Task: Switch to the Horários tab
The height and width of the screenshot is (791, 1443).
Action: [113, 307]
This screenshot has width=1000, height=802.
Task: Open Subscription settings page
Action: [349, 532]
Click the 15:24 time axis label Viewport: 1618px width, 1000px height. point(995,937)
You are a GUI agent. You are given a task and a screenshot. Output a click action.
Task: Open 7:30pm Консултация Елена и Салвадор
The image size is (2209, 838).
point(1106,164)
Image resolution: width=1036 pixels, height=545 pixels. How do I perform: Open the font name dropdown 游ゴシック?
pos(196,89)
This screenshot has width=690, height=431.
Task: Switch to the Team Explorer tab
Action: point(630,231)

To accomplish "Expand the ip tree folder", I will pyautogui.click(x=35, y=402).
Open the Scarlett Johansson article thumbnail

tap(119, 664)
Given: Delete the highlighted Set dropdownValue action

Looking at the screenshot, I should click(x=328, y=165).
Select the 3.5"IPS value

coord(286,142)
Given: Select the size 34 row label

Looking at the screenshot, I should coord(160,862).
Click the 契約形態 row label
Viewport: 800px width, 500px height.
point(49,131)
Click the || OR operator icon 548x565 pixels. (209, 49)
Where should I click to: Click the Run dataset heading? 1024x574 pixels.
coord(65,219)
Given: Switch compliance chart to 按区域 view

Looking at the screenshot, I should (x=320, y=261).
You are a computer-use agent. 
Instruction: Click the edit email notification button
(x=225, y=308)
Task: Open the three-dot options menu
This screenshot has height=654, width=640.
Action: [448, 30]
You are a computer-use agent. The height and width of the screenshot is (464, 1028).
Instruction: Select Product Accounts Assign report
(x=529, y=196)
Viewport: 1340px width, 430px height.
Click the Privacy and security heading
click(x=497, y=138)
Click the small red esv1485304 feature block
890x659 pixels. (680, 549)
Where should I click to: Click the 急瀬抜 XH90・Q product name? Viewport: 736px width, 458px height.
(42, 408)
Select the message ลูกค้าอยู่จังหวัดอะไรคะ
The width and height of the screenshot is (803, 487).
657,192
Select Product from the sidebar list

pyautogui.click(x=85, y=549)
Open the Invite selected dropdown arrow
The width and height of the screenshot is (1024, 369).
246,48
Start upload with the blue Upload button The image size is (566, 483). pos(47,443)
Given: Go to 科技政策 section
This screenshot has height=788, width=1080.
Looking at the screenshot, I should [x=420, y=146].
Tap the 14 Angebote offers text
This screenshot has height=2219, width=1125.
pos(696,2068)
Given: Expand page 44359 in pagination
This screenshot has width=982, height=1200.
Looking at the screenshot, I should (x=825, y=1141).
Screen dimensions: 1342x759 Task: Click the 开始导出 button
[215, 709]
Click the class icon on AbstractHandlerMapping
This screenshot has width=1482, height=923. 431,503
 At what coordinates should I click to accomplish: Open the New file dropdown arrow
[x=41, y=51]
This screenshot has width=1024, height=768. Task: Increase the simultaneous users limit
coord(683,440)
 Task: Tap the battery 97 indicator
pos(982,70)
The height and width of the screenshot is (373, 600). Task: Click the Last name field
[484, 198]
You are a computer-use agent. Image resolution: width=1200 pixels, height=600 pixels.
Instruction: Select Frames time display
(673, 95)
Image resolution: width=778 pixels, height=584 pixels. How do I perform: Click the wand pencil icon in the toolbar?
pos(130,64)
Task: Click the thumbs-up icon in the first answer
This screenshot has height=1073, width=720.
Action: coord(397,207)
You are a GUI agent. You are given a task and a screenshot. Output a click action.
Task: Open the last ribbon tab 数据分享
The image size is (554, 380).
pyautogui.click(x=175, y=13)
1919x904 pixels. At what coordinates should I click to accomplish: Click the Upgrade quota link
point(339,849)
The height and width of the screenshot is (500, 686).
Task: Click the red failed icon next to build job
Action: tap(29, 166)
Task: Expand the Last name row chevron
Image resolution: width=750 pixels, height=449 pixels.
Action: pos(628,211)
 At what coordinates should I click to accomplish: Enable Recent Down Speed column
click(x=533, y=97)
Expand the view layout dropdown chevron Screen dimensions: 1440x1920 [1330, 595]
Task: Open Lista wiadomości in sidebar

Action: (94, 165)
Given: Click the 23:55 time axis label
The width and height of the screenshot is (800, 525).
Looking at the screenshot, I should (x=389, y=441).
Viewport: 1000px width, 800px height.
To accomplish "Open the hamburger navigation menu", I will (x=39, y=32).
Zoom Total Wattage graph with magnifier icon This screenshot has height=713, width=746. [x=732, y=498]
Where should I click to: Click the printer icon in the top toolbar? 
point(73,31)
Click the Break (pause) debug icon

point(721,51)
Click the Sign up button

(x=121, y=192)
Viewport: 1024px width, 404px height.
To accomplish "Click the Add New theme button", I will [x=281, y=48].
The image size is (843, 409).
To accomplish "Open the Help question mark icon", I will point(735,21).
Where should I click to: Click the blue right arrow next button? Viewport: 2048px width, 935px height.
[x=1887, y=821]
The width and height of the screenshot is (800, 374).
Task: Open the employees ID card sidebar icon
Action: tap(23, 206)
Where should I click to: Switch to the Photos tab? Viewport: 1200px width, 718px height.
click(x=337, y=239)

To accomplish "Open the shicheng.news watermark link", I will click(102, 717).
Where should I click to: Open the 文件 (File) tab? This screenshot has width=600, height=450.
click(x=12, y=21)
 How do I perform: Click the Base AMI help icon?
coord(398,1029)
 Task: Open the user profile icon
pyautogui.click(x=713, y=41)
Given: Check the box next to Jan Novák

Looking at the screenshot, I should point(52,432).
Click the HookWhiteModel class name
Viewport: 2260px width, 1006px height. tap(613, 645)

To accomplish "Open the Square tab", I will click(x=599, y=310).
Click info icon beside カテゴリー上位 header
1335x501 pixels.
┄┄┄┄┄┄
■ Problem: Take the records above and return, word for word, only the lines that fall from the line with "Start upload with" to the line with "Task: Expand the Last name row chevron", both of them included.

■ Your solution:
Start upload with the blue Upload button The image size is (566, 483). pos(47,443)
Given: Go to 科技政策 section
This screenshot has height=788, width=1080.
Looking at the screenshot, I should [x=420, y=146].
Tap the 14 Angebote offers text
This screenshot has height=2219, width=1125.
pos(696,2068)
Given: Expand page 44359 in pagination
This screenshot has width=982, height=1200.
Looking at the screenshot, I should (x=825, y=1141).
Screen dimensions: 1342x759 Task: Click the 开始导出 button
[215, 709]
Click the class icon on AbstractHandlerMapping
This screenshot has width=1482, height=923. 431,503
 At what coordinates should I click to accomplish: Open the New file dropdown arrow
[x=41, y=51]
This screenshot has width=1024, height=768. Task: Increase the simultaneous users limit
coord(683,440)
 Task: Tap the battery 97 indicator
pos(982,70)
The height and width of the screenshot is (373, 600). Task: Click the Last name field
[484, 198]
You are a computer-use agent. Image resolution: width=1200 pixels, height=600 pixels.
Instruction: Select Frames time display
(673, 95)
Image resolution: width=778 pixels, height=584 pixels. How do I perform: Click the wand pencil icon in the toolbar?
pos(130,64)
Task: Click the thumbs-up icon in the first answer
This screenshot has height=1073, width=720.
Action: coord(397,207)
You are a GUI agent. You are given a task and a screenshot. Output a click action.
Task: Open the last ribbon tab 数据分享
The image size is (554, 380).
pyautogui.click(x=175, y=13)
1919x904 pixels. At what coordinates should I click to accomplish: Click the Upgrade quota link
point(339,849)
The height and width of the screenshot is (500, 686).
Task: Click the red failed icon next to build job
Action: tap(29, 166)
Task: Expand the Last name row chevron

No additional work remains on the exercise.